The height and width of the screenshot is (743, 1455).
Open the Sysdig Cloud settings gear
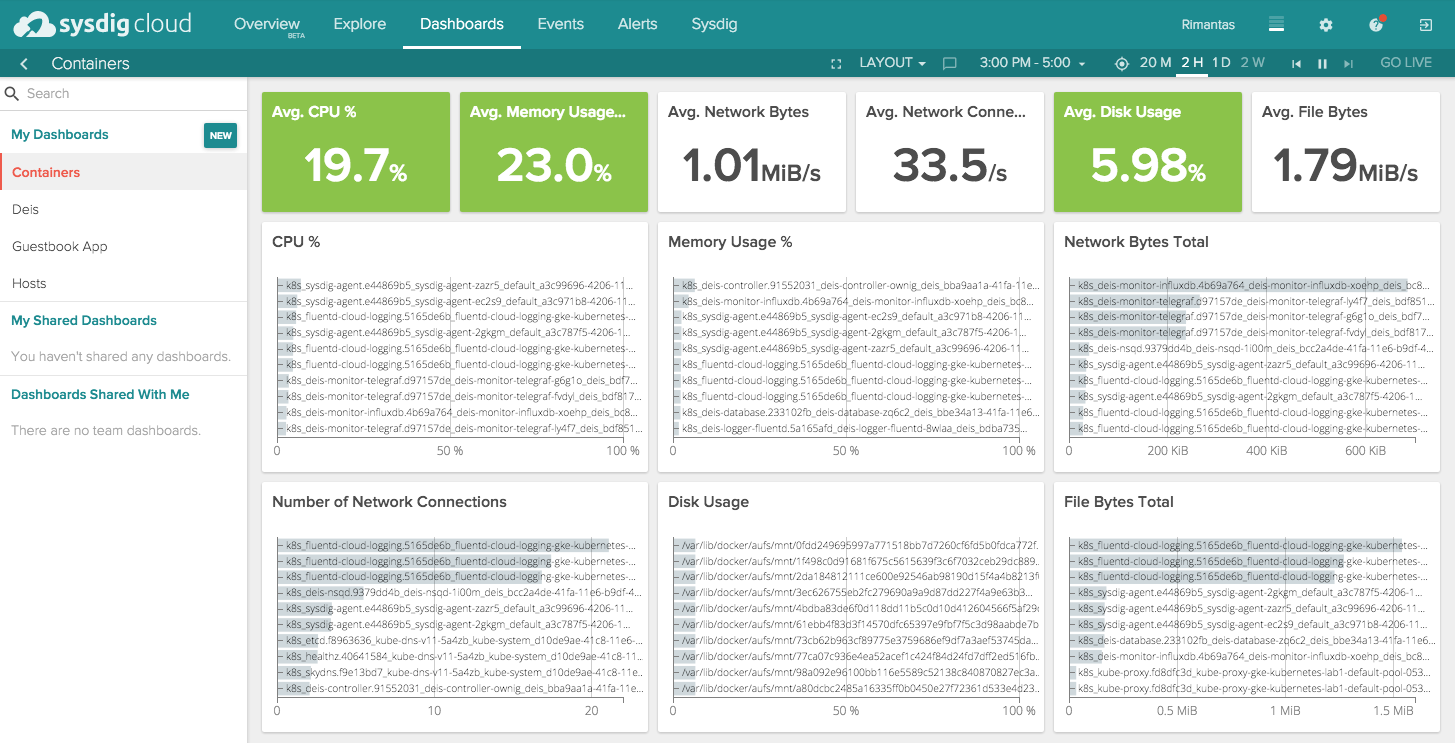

* * *

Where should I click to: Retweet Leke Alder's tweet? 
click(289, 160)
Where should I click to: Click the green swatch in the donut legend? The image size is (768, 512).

...

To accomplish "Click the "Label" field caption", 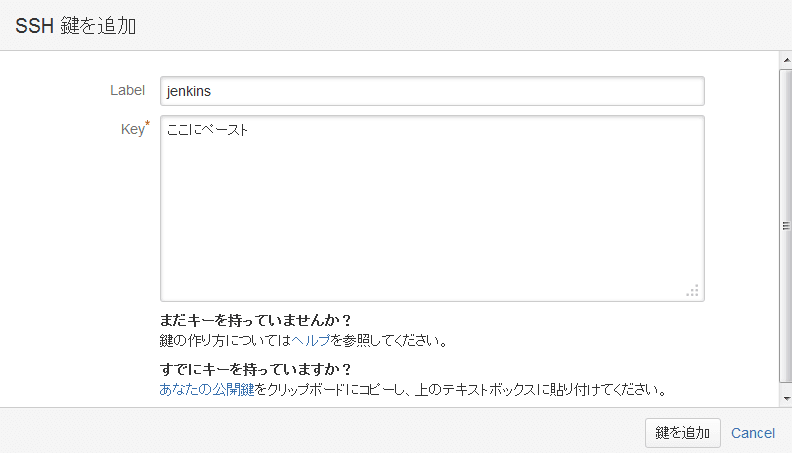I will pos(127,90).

● **Task**
Write out exactly the lines above between the line with "The height and" and the line with "Open the Sysdig Cloud settings gear", inclusive, and nothing beyond them.

● **Expected answer**
The height and width of the screenshot is (743, 1455).
Open the Sysdig Cloud settings gear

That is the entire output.